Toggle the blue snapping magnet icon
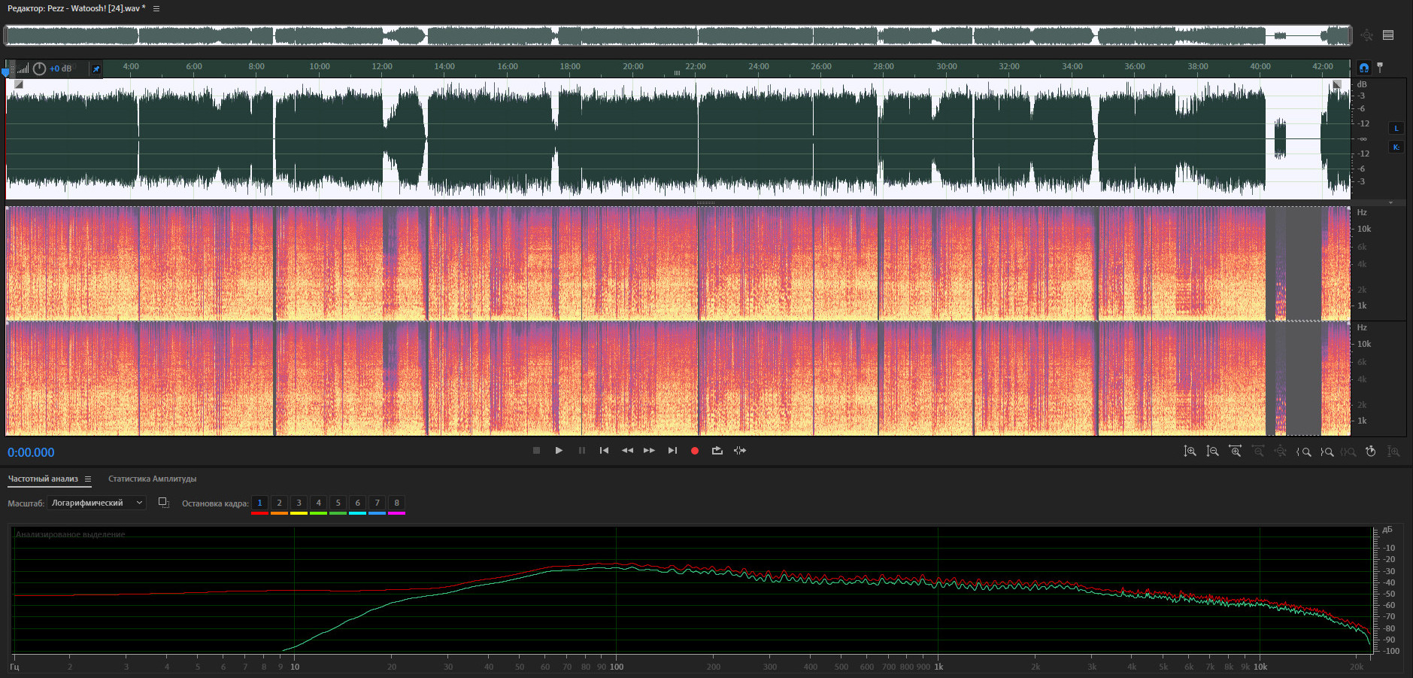This screenshot has height=678, width=1413. [x=1363, y=68]
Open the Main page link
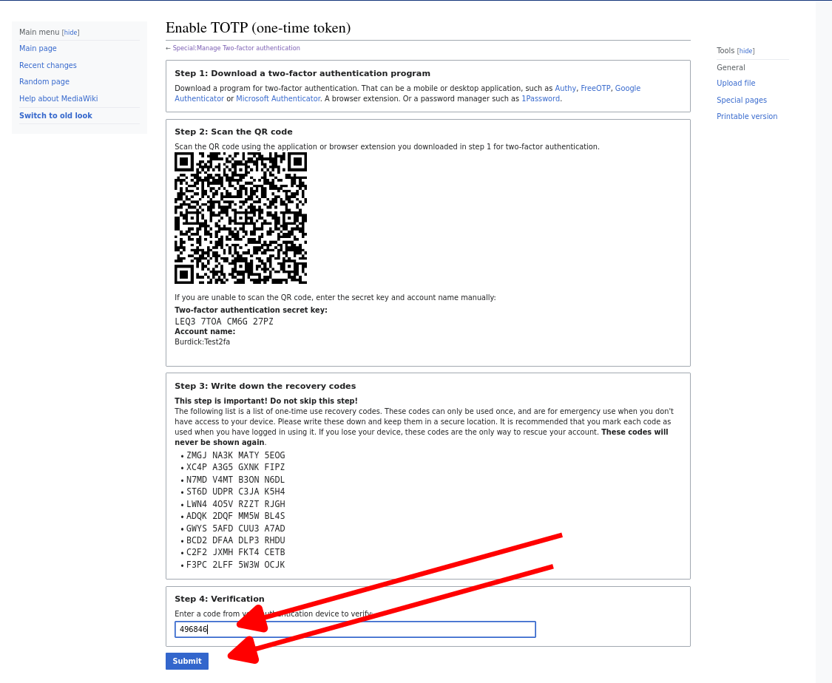Image resolution: width=832 pixels, height=683 pixels. (38, 49)

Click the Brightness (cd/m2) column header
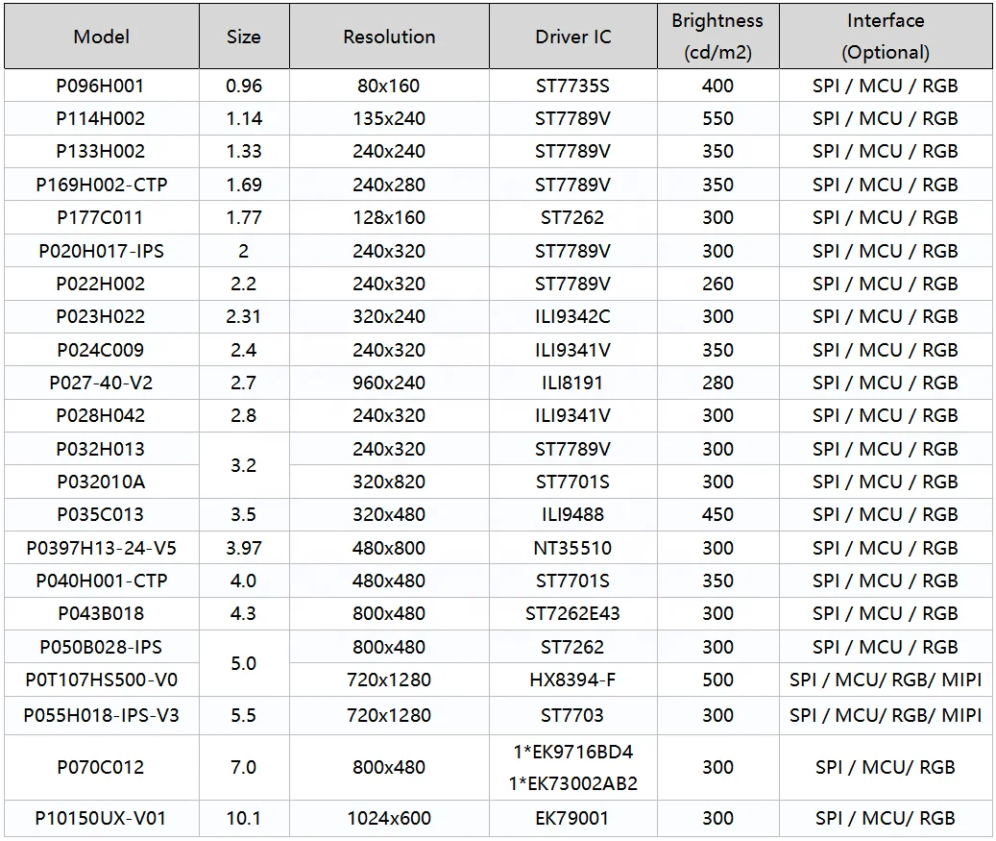717,36
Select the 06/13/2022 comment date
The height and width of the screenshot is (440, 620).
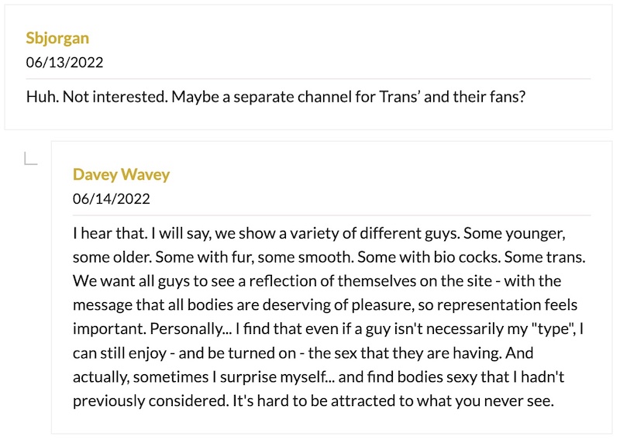point(64,63)
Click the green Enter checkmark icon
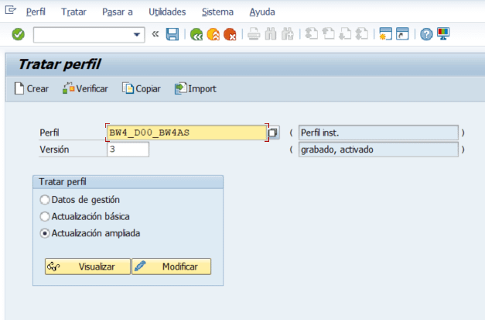Image resolution: width=485 pixels, height=320 pixels. point(18,34)
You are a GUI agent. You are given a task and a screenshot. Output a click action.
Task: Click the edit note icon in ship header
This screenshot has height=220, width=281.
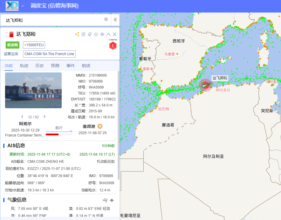click(83, 34)
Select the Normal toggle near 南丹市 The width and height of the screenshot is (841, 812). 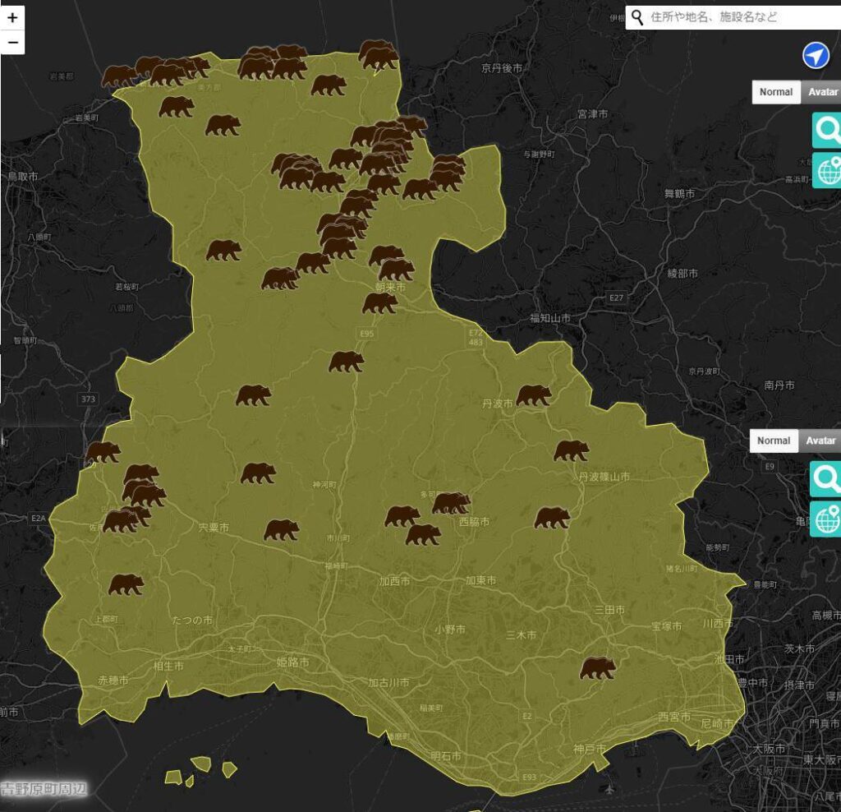point(773,441)
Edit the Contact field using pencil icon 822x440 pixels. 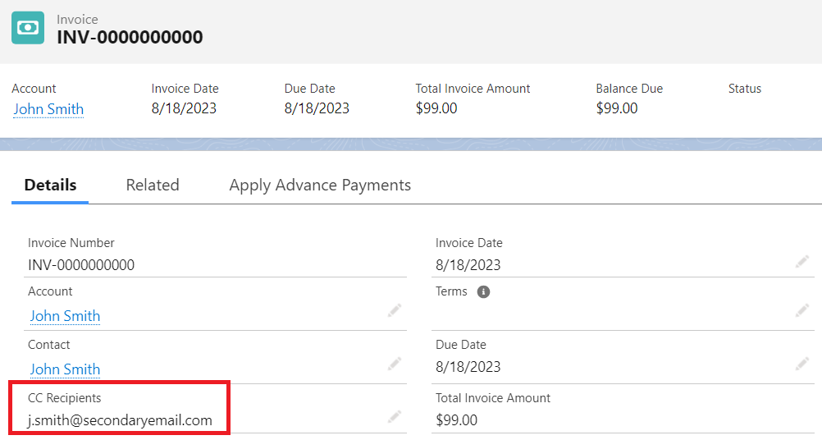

------------------------

▸ **Exercise goal**: Your reply should consist solely of the lines above, from the opening line through the line with "Task: Click the edit note icon in ship header", reproduced exactly and without pictures.

▸ **Answer below**:
Toggle the blue snapping magnet icon
This screenshot has height=678, width=1413. [x=1363, y=68]
Open the Main page link
Image resolution: width=832 pixels, height=683 pixels. (38, 49)

Click the Brightness (cd/m2) column header
717,36
Select the 06/13/2022 comment date
The height and width of the screenshot is (440, 620).
point(64,63)
Click the green Enter checkmark icon
Image resolution: width=485 pixels, height=320 pixels. point(18,34)
You are a GUI agent. You are given a task and a screenshot. Output a click action.
Task: Click the edit note icon in ship header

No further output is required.